Parameter-Dependent conditional Generative Adversarial Network (PDcGAN) Model for Multi-Phase Flow Prediction
Published in Undergraduate Research Project, 2022
Development of Parameter Dependent conditional Generative Adversarial Network (PDcGAN) Model for Multi-Phase Flow Prediction Machine learning and artificial intelligence (ML/AI) techniques have had a significant impact on various scientific and engineering fields by uncovering new insights from data or predicting previously untested properties. Deep learning, particularly in the form of artificial neutral networks, has been instrumental in the successes of ML/AI. Our research focuses on developing a deep learning framework using a conditional Generative Adversarial Network (cGAN) to predict the complex spray and air-fuel mixing in gasoline direct-injection (GDI) engines. This has been a major challenge due to the complicated two-phase flow dynamics involved. Our Parameter Dependent cGAN (PDcGAN) predicts the fuel’s 3D shape based solely on its sprayed condition and fuel property. Our training dataset consists of nine different fuels sprayed through multi-hole injectors 100 times each and projected into a combustion chamber. The projected images are acquired from three different camera angles and later used for 3D reconstruction as post-processing. These images are converted to pixel intensity data based on physically quantitative projected liquid volume (PLV) and separated into a training and validation set before training with the PDcGAN algorithm implemented in MATLAB. After extensive training on a GPU, the model can predict the morphology of fuels not included in the training data.
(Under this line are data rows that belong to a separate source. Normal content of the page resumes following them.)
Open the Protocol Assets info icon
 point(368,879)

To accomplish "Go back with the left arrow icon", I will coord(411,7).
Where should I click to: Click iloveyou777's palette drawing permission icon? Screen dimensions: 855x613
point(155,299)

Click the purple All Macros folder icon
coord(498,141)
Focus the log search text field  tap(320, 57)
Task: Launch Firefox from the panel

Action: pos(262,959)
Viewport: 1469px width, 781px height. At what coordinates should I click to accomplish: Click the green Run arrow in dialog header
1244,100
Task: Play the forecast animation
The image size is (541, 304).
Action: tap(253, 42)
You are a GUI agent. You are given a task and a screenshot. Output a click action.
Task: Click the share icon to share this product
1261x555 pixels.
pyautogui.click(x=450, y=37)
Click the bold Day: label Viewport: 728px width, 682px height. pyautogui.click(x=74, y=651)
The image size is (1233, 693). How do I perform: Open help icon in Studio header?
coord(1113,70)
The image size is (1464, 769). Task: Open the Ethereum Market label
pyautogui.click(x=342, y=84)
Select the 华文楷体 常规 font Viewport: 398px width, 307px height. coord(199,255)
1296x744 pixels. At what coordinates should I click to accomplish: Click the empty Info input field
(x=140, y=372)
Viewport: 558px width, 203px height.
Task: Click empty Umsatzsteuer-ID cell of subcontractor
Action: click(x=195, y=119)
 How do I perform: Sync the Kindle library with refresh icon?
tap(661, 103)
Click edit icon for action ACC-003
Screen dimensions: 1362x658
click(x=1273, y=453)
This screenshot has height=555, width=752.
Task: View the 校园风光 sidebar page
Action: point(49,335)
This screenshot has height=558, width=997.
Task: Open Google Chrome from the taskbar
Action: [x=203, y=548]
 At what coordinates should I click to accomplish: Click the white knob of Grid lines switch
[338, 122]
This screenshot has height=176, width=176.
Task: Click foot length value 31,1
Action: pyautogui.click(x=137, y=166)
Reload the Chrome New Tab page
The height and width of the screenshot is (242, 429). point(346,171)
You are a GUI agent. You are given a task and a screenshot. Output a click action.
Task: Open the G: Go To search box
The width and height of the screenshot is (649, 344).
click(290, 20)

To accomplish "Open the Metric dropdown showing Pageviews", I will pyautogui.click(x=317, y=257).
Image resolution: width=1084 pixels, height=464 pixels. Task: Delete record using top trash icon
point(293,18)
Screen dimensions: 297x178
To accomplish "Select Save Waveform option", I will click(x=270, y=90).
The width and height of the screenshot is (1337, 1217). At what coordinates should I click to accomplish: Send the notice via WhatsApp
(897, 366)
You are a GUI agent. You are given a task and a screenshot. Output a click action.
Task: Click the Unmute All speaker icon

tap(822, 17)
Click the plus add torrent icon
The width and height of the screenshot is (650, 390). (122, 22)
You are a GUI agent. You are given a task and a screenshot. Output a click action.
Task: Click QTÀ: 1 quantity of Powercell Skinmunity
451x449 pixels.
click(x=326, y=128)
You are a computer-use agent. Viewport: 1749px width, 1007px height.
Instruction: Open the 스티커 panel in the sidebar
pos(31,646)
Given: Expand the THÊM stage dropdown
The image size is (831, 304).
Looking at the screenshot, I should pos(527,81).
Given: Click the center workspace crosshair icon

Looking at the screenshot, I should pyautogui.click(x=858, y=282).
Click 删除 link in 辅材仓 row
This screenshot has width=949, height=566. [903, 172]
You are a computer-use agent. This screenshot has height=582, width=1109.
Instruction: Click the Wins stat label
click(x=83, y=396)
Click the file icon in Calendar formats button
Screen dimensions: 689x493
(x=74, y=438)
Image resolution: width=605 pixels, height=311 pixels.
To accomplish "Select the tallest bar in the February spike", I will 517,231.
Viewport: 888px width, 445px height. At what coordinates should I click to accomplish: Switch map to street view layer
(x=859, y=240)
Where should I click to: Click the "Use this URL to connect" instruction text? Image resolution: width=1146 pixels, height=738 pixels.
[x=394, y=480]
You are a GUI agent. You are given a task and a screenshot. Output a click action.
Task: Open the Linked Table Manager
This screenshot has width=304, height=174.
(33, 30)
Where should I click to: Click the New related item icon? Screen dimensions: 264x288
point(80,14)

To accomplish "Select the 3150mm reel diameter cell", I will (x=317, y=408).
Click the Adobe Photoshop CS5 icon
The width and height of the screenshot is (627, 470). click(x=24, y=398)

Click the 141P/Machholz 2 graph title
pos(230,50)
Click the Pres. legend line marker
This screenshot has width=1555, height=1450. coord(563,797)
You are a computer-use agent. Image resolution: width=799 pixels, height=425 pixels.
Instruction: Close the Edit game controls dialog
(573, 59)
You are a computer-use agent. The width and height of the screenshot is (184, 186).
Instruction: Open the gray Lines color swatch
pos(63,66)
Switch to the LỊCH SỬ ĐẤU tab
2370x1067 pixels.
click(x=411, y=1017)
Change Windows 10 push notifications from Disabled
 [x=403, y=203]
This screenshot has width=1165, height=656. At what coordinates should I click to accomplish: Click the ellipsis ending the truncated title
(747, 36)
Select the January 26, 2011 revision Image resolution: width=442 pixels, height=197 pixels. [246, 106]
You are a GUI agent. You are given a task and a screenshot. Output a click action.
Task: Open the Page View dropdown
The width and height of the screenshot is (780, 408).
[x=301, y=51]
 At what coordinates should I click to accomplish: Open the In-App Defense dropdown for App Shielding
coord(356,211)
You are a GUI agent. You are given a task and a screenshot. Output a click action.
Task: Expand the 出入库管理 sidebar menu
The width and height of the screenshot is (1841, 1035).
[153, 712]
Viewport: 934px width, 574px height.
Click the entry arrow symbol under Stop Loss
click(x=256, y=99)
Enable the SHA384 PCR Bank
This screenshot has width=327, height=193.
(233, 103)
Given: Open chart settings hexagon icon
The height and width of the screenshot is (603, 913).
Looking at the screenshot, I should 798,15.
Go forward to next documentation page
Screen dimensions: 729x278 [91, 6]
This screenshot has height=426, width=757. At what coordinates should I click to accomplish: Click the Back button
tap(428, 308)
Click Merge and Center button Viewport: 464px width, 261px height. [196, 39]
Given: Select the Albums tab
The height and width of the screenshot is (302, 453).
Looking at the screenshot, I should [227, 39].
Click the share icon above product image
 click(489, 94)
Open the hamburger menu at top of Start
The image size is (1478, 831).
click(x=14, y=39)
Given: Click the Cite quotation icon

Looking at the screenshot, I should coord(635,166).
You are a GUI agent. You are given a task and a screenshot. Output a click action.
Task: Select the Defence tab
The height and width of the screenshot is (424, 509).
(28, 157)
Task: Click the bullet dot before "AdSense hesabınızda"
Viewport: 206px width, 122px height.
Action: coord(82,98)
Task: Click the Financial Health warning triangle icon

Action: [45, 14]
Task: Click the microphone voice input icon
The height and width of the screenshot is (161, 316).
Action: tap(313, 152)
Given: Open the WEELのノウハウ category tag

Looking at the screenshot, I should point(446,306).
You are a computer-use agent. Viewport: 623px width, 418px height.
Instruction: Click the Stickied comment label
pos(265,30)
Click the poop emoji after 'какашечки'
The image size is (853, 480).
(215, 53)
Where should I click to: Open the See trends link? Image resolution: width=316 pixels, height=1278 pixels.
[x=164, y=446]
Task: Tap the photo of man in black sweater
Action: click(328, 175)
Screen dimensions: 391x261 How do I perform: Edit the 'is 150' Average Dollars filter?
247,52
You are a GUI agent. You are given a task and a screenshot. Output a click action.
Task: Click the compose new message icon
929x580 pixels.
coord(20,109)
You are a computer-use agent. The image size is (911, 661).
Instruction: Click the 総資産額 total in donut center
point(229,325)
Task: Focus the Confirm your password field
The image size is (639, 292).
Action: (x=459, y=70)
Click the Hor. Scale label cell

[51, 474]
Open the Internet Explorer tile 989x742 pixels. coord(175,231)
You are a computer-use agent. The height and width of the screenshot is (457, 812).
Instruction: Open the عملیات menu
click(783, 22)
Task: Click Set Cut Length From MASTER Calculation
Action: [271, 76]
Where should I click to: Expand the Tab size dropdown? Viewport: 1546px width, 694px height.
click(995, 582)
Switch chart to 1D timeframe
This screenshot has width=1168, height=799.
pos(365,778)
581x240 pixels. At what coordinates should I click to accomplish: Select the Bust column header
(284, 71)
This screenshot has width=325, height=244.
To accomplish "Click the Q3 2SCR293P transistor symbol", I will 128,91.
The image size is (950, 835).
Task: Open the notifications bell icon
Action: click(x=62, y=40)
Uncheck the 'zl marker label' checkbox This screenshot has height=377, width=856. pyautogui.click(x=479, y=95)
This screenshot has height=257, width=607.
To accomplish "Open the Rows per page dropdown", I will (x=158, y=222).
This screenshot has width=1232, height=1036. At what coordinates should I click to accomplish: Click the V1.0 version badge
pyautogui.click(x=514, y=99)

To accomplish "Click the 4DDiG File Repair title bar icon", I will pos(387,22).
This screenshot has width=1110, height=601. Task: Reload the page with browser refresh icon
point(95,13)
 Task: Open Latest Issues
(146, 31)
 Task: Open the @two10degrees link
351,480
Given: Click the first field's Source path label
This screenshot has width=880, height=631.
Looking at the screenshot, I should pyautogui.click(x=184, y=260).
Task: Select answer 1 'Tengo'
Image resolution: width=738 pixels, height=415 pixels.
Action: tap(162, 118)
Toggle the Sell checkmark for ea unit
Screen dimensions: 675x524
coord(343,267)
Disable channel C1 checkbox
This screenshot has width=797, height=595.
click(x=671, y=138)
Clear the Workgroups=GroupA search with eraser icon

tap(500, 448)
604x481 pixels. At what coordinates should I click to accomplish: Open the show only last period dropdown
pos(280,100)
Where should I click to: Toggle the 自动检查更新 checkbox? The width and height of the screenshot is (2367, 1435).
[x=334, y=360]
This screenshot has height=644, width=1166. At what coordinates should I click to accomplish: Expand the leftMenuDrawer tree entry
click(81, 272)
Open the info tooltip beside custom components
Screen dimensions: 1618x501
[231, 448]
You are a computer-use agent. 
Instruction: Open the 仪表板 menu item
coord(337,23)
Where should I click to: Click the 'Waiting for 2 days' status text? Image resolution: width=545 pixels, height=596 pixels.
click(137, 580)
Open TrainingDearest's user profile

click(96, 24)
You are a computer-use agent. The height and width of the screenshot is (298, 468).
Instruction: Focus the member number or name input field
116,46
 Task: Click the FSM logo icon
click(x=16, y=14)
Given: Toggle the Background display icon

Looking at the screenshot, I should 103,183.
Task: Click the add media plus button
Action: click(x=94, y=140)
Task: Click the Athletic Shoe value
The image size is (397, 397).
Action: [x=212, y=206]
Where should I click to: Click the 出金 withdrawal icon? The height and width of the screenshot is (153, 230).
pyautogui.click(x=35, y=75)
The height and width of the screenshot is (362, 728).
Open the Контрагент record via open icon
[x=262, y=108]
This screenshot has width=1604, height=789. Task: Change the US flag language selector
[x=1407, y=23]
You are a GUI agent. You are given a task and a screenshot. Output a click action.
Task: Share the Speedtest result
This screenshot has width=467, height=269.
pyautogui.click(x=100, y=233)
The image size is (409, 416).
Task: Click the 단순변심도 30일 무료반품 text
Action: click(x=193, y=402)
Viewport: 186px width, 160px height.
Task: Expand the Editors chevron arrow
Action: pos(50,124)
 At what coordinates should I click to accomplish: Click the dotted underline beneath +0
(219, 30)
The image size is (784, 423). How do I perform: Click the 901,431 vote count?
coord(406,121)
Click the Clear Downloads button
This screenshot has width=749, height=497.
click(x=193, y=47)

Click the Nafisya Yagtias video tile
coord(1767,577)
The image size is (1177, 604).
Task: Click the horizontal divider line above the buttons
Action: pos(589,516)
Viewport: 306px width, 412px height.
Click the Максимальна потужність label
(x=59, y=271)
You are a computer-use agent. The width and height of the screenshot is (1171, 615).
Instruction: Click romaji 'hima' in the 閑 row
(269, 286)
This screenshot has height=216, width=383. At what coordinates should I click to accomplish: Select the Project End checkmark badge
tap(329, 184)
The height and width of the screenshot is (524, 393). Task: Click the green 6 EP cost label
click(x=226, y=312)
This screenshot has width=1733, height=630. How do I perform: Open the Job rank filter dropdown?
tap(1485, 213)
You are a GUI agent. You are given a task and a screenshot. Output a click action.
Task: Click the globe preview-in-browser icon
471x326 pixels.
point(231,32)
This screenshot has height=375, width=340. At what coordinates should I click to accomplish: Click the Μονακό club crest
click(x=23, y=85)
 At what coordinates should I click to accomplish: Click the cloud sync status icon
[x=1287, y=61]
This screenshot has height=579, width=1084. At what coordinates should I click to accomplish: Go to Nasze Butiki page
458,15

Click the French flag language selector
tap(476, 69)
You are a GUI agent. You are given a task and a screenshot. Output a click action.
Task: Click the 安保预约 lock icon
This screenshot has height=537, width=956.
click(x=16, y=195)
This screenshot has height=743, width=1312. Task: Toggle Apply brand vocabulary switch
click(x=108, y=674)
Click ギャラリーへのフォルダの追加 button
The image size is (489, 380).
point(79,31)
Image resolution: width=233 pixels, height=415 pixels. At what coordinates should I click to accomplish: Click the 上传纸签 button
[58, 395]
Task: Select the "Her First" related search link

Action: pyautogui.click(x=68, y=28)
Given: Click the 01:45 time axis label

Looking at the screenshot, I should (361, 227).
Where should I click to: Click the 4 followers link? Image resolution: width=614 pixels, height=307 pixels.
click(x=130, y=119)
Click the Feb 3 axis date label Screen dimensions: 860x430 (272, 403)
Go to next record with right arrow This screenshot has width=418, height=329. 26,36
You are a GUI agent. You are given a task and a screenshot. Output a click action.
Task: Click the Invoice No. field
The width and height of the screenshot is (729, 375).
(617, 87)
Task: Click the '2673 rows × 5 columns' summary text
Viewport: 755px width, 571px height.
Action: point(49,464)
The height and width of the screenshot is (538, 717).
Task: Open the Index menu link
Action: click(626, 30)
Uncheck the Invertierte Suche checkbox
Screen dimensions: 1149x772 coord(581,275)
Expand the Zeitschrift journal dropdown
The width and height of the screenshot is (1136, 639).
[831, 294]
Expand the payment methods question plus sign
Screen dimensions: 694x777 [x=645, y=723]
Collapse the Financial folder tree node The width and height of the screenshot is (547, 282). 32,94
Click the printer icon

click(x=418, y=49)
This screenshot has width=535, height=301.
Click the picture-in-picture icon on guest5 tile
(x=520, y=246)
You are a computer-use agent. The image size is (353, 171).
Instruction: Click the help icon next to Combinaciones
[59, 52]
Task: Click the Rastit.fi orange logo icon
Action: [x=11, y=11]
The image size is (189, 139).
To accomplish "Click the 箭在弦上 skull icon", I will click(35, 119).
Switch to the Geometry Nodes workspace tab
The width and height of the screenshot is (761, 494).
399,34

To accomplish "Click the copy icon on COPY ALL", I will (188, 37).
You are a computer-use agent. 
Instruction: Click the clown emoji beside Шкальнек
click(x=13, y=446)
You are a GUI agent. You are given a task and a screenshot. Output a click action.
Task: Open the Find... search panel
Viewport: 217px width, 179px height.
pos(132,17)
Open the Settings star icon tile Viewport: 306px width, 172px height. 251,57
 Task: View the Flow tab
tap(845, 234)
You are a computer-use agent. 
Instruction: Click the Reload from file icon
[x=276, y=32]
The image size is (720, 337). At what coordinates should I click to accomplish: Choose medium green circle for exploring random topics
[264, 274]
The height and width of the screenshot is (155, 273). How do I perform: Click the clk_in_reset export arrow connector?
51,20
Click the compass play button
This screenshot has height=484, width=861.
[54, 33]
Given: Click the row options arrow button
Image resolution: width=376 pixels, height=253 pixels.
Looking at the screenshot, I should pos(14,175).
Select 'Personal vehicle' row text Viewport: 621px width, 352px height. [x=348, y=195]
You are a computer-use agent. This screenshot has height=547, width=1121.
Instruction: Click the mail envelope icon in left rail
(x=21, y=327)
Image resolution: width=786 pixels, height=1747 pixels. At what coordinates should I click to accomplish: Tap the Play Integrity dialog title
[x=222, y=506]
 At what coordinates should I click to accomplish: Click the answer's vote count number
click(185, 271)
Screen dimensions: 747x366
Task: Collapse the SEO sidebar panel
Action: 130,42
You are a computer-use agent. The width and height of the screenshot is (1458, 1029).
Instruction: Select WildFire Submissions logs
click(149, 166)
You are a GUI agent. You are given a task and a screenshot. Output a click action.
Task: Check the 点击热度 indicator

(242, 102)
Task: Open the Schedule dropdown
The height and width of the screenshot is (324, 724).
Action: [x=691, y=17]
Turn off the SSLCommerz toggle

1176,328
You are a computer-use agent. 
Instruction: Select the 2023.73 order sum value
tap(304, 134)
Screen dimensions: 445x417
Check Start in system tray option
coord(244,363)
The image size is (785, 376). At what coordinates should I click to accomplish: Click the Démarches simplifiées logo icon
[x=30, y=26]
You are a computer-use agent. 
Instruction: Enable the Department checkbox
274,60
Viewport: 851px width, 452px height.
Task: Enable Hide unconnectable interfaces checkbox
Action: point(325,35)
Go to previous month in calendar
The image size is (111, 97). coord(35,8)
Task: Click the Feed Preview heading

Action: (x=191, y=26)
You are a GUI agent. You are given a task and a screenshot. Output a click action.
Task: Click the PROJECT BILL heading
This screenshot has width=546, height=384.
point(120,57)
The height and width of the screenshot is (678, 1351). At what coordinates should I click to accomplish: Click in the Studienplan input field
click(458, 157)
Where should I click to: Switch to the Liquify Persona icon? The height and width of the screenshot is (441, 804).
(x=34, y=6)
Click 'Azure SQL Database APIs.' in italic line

Our research has identified optimal parameters and network architecture that yield an average test set error of around 10-15%. While this error rate may be considered high for practical use, it is important to note that engineers typically spend three hours using CFD (computational fluid dynamics) to predict the shape of a single fuel, requiring significant computational resources. In contrast, our trained algorithm, PDcGAN, provides results in seconds, making it a more efficient solution for engineers without access to supercomputing resources. We anticipate that the model’s accuracy will continue to improve as we expand the dataset to include a wider range of fuels.